= READING TEXT =

- - -

OFK-- All I can say is Ditto!!  Once agin, more true words!!

MJS


----------



## rmcrobertson (Jul 11, 2003)

Yep, sure did. And the way these posts are worded reinforces my general sense of being correct about a) the misunderstanding of kenpo's fundamental concepts and claims; b) the difference between those studying martial arts to become better fighters only and other interests; c) the extent to which "going outside," kenpo to, "fill up the holes in the system," is an endless enterprise; d) the dream of efficiency and invincibility.

And if we've absolutely got to personalize everything, could we try at least to render what I write accurately?

I think it's great that folks have time for all this cross-training. I think it's wonderful that they can learn so much. I look forward, over time, to reading about and witnessing all that they discover. Good for you, guys.

I simply don't agree that the motivation for this has anything to do with the faults of kenpo.

And--call me wacky--I'd still be pleased to see a smidgen of respect for us wacky "traditionalists." Not that I think this is in any way an accurate term.


----------



## Touch Of Death (Jul 11, 2003)

Wacky,
Forget the holes in Kenpo stuff. If you were to train in the school down the street, reguardless of the system, you would benefit from the different ways of thinking. I think Roger Waters stated it best... "Tear down the wall.".


----------



## Turner (Jul 11, 2003)

> _Originally posted by MJS _
> *Robert--Did you read that?
> 
> MJS *



I am assuming that you are saying this in friendly jest, but people can't tell that for certain without clarification. Remember that you are a direct reflection on your instructor and your method of training, not only on yourself.

Antagonistic remarks only serve to instantly discredit you no matter how much truth is in what you say. If you wish to be heard and remembered, speak quietly so that people will have to lean forward to hear what you say. Those that scream and shout at the top of their lungs get ignored.

- - -

= TASK DETAILS =
Please copy out the kenpo forum thread above word for word, from its first line to its last. The listing plays no part in this.

= PROVIDED DATA =
- - -

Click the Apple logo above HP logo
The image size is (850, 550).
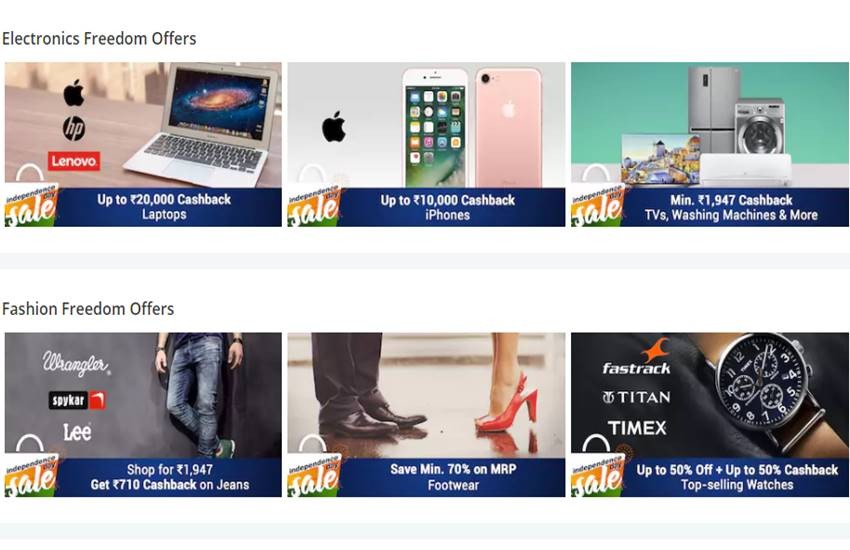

- - -

= TASK RESPONSE =
OFK-- All I can say is Ditto!!  Once agin, more true words!!

MJS


----------



## rmcrobertson (Jul 11, 2003)

Yep, sure did. And the way these posts are worded reinforces my general sense of being correct about a) the misunderstanding of kenpo's fundamental concepts and claims; b) the difference between those studying martial arts to become better fighters only and other interests; c) the extent to which "going outside," kenpo to, "fill up the holes in the system," is an endless enterprise; d) the dream of efficiency and invincibility.

And if we've absolutely got to personalize everything, could we try at least to render what I write accurately?

I think it's great that folks have time for all this cross-training. I think it's wonderful that they can learn so much. I look forward, over time, to reading about and witnessing all that they discover. Good for you, guys.

I simply don't agree that the motivation for this has anything to do with the faults of kenpo.

And--call me wacky--I'd still be pleased to see a smidgen of respect for us wacky "traditionalists." Not that I think this is in any way an accurate term.


----------



## Touch Of Death (Jul 11, 2003)

Wacky,
Forget the holes in Kenpo stuff. If you were to train in the school down the street, reguardless of the system, you would benefit from the different ways of thinking. I think Roger Waters stated it best... "Tear down the wall.".


----------



## Turner (Jul 11, 2003)

> _Originally posted by MJS _
> *Robert--Did you read that?
> 
> MJS *



I am assuming that you are saying this in friendly jest, but people can't tell that for certain without clarification. Remember that you are a direct reflection on your instructor and your method of training, not only on yourself.

Antagonistic remarks only serve to instantly discredit you no matter how much truth is in what you say. If you wish to be heard and remembered, speak quietly so that people will have to lean forward to hear what you say. Those that scream and shout at the top of their lungs get ignored.